Former England spinner Shaun Udal gave an insight into living with Parkinson’s disease and how he keeps fighting on a daily basis. Sharing a post on social media, amidst the festivities of Christmas, Udal hoped his story would raise awareness among people about the growing neurological disease.
Udal, who was diagnosed with Parkinson’s in 2019, had spoken about he has faced dark days when the illness is at its worst but always has his chin up.
“Living with #Parkinsons is the toughest thing I’ve ever had to deal with but with the help of my family and friends plus words of support from others I’m battling on & would like to say have a wonderful Xmas and here’s to a fabulous 2023,when we’ll all continue to fight on,” Udal wrote on social media.

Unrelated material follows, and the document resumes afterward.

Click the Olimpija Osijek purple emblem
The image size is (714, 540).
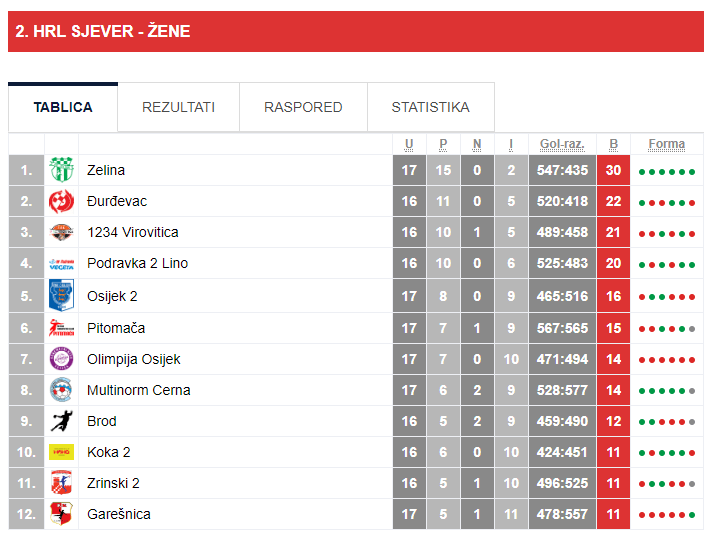[61, 359]
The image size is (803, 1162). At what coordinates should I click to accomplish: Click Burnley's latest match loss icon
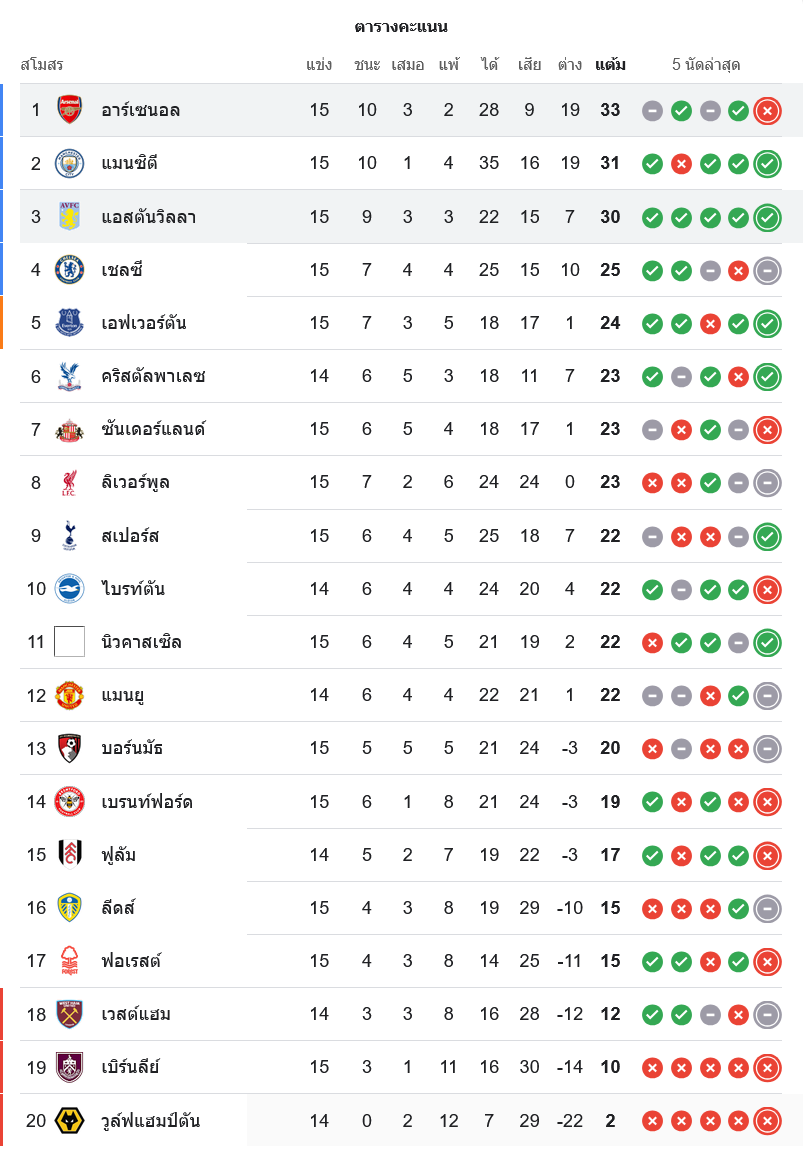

Living with #Parkinsons is the toughest thing I’ve ever had to deal with but with the help of my family and friends plus words of support from others I’m battling on&would like to say have a wonderful Xmas and here’s to a fabulous 2023,when we’ll all continue to fight on x
— Shaun Udal (@shaggyudal) December 24, 2022
Earlier, Udal had opened up about living with the disease and said, “People say you have to think positively and they are right but it is very difficult to understand the reason why it is me that has been affected, why I can’t do simple things, why I can’t do buttons up, why I can’t do laces, why I’m dropping cups of tea, why I can’t write and not being able to play cricket again.”
“On a day to day basis it is not every day, which is a bit frustrating. You have a good day and then two bad days, you don’t sleep and your muscles are taut and you can’t move. I know I have got it and it is just adapting your life to live as normally as possible and that is very difficult some days,” said the ex-Hampshire and Essex spinner.
Back at a and e sadly …. pic.twitter.com/kRPf6u5svl
— Shaun Udal (@shaggyudal) November 28, 2022
“Friends have been brilliant but there are bad days and you can’t get away from that and I still have a young family. There is some good stuff that comes out of it, new friendships and the way that people react towards me has been very refreshing and good to see,” he he told the Telegraph.
“Because there is no cure at the moment we are trying to raise awareness by holding dinners and functions to try and find things that will help those of us who have it, slow it down. It is the fastest growing neurological disease in the UK. There is no history of it in my family. There is no rhyme or reason why you would get it. It is just the luck of the draw,” he added.